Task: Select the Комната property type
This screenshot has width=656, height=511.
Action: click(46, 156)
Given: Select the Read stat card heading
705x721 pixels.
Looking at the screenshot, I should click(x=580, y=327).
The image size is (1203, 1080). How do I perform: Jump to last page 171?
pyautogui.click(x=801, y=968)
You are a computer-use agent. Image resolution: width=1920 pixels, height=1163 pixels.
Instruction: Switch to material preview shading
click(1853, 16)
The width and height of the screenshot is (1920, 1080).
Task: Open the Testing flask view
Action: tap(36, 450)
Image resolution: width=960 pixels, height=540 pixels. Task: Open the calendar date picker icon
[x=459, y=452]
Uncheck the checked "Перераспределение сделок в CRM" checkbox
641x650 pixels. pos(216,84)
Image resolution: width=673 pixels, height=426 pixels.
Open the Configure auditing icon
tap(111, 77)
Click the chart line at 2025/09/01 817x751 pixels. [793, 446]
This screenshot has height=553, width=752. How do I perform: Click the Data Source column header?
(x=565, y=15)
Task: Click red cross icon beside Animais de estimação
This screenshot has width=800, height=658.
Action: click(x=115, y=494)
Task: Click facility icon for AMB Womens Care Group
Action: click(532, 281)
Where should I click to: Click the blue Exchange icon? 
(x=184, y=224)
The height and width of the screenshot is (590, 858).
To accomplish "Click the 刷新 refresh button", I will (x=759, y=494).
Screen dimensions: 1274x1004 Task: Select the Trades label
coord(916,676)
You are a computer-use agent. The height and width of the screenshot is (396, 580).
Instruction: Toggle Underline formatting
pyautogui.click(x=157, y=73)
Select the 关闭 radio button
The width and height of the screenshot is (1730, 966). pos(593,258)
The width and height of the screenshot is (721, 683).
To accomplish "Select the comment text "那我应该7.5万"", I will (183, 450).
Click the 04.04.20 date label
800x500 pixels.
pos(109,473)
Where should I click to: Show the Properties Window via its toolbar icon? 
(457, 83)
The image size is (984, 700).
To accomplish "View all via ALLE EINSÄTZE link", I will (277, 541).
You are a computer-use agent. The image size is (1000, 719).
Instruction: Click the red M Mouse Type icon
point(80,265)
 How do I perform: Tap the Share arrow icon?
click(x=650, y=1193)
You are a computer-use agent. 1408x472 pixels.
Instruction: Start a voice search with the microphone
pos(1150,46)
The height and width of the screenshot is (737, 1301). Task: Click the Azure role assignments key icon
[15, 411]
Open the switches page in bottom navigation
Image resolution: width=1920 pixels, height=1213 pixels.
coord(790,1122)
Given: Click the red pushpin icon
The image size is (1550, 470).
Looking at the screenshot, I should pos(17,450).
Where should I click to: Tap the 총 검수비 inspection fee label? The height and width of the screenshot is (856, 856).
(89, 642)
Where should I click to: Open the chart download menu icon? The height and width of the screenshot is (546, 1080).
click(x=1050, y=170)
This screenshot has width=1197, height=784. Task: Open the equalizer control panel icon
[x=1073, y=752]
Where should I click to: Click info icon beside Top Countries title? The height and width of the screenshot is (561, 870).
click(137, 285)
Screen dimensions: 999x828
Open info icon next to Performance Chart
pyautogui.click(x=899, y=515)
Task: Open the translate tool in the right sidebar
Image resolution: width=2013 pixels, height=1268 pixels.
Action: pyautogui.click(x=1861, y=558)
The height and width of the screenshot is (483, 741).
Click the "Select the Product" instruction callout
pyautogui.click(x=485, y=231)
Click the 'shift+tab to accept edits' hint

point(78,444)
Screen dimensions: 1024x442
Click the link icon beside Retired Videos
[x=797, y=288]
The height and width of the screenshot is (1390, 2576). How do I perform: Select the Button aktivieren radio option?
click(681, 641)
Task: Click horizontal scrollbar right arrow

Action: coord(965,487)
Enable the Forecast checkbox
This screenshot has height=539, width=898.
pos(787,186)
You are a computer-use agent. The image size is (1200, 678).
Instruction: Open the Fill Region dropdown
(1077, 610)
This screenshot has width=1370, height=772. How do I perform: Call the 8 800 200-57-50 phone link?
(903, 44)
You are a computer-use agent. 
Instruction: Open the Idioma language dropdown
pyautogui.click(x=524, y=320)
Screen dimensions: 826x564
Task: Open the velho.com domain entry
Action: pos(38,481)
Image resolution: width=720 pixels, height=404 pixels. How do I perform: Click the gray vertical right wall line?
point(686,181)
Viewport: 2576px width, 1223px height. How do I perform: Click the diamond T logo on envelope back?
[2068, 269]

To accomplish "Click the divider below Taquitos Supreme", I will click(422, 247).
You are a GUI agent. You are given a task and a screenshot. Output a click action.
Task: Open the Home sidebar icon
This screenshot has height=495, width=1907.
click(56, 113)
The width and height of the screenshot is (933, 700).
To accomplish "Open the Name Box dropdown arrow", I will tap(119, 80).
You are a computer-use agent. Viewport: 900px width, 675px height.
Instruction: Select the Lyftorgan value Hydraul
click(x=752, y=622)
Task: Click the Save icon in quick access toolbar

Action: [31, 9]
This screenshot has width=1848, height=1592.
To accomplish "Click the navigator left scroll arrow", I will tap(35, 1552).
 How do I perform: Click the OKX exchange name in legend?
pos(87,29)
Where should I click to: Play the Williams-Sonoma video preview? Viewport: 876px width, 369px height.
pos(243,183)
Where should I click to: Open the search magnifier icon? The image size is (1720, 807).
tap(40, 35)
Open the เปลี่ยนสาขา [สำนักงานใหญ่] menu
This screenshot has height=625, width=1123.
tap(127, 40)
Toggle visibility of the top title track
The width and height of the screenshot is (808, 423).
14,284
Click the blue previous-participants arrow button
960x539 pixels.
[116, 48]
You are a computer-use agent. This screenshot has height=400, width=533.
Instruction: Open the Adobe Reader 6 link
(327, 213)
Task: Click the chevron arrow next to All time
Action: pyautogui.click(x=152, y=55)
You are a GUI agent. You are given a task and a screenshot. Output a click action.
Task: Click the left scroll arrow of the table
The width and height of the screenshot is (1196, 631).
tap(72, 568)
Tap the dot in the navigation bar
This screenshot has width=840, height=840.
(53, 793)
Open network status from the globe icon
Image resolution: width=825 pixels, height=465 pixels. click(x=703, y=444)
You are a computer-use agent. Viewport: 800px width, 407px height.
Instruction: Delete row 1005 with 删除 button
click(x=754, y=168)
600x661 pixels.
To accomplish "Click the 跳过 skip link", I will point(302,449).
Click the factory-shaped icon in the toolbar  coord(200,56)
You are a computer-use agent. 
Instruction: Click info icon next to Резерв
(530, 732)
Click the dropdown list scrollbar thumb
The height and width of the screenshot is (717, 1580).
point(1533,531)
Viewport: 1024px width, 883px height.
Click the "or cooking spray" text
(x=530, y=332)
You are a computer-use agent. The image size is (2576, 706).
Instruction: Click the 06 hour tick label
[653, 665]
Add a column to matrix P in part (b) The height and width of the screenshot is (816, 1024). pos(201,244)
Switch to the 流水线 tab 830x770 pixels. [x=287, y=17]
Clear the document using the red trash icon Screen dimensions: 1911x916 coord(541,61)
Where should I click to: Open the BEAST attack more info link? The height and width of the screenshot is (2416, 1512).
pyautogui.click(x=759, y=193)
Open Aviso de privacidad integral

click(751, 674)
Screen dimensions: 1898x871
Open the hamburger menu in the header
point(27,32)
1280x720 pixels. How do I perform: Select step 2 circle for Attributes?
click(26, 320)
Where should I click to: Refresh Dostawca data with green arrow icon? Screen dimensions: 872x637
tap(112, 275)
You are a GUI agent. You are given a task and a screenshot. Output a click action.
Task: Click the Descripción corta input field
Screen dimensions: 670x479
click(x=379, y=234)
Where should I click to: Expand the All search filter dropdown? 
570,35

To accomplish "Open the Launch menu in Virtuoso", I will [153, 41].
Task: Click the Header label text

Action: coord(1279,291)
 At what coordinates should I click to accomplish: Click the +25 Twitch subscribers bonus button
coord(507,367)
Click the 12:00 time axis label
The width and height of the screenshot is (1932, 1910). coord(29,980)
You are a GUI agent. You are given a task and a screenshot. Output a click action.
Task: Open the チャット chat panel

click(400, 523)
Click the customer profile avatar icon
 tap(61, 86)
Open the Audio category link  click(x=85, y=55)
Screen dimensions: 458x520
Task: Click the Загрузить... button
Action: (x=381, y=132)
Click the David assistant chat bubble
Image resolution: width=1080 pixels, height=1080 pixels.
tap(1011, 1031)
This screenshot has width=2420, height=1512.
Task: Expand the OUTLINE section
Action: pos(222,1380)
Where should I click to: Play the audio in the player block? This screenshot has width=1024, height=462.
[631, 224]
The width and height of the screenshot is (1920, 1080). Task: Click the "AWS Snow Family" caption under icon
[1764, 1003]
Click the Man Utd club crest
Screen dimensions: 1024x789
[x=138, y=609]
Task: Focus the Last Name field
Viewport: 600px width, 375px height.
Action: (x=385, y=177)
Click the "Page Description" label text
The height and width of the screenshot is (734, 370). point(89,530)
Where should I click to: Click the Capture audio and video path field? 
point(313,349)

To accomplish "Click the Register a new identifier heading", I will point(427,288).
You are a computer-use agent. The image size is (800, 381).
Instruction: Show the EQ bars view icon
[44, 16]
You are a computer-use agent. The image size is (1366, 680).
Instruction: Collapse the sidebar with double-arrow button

______

**INSTRUCTIONS TO FOLLOW**
Turn the items from the line containing "Click the chart" through the line containing "(x=565, y=15)" into a two-column CSV headed instruction and location, with one row per item. Put each item's text and its answer in one quoted field apiece, replacing any line breaks with spaces.

**TASK ANSWER**
instruction,location
"Click the chart line at 2025/09/01 817x751 pixels.","[793, 446]"
"This screenshot has height=553, width=752. How do I perform: Click the Data Source column header?","(x=565, y=15)"